📌 Overview
calibr is an R package that provides tools for experimental calibration, enabling researchers to estimate and update measurement method rankings across various datasets.
We propose a principled approach via combining Bayes Factors for the object model, induced by a certain measurement, against the null model, which is simply an intercept (the worst possible measurement method).
The package is particularly useful for combining evidence from multiple studies.
The infrastructure is a verbatim implementation of the methods in Nikolakopoulos, S., & Ntzoufras, I. (2021). Meta analysis of Bayes factors. arXiv preprint arXiv:2103.13236. The logic underlying the choice of Bayes factors to indicate retrodictive validity is described in Mancinelli, F., & Bach, D. (2025). Experiment-based calibration: inference and decision-making.
To install calibr from GitLab, use the following command in R:
# Install necessary dependencies
install.packages("devtools")
# Install from GitLab
devtools::install_git("https://gitlab.com/bachlab/methods/calibr.git")
In this example, three datasets from different studies are analyzed in a between-subjects setting: the binary standard score (0/1) forms two groups. Per combination of study × standard score × measurement, we simulate 20 observations. “Measure_A” is better than “Measure_B”.
library(dplyr)
set.seed(123)
# Parameters
n_studies <- 3
n_per_group <- 20
datasets <- paste0("Study", 1:n_studies)
measurements <- c("Measure_A", "Measure_B")
standard_scores <- c(0, 1)
# Simulate
df <- expand.grid(
dataset = datasets,
standard_score = standard_scores,
measurement_name = measurements
) %>%
rowwise() %>%
do(data.frame(
dataset = rep(.$dataset, n_per_group),
standard_score = rep(.$standard_score, n_per_group),
measurement_name = rep(.$measurement_name, n_per_group),
measurement_value =
if (.$standard_score == 0) {
if (.$measurement_name == "Measure_A") rnorm(n_per_group, mean = 45, sd = 30) else rnorm(n_per_group, mean = 40, sd = 30)
} else {
if (.$measurement_name == "Measure_A") rnorm(n_per_group, mean = 70, sd = 30) else rnorm(n_per_group, mean = 55, sd = 30)
}
)) %>%
ungroup()
library(calibr)
result <- calibration_summary(
data = df,
dataset_col = "dataset",
measurement_name_col = "measurement_name",
measurement_values_col = "measurement_value",
standard_scores_col = "standard_score"
)
# Main summary table (ordered by log BF)
print(result$summary_table)
# Matrix of pairwise log BF differences
print(result$log_bayes_factor_diffs)
# Short statement about the best measurement
cat(result$best_measurement, "\n")
# Subject overlap (if subject IDs were provided)

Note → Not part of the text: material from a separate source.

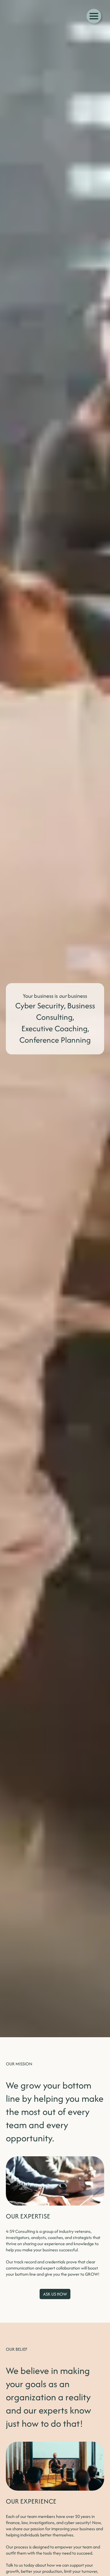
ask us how (55, 2294)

print(result$subject_overlap)
I don’t understand the logic of subject overlap. When can I trust the computations?
calibr
provides two functions to infer measurement rankings from data: meta_bf_from_data
and strict_meta_bf_from_data
.
meta_bf_from_data
compares Bayes factors assuming data homogeneity. Since not all measurements are always available across datasets, the Bayes factors may not be based on the exact same data.strict_meta_bf_from_data
restricts comparisons to datasets where all relevant pairs of measurements are available.
The subject_overlap
metric in meta_bf_from_data
quantifies how reliable each comparison is. With complete overlap, Bayes factors are directly comparable.
My BF ranking and Cohen’s d ranking don’t perfectly match. Why?
Bayes factors (BFs) and Cohen’s d are not in one-to-one correspondence. Discrepancies arise because each is combined across datasets differently. The weighting schemes emphasize different dataset features, which can lead to mismatches.
What if my standard score isn’t binary?
If your standard score is not binary, Cohen’s d is not meaningful. You will still receive all other outputs.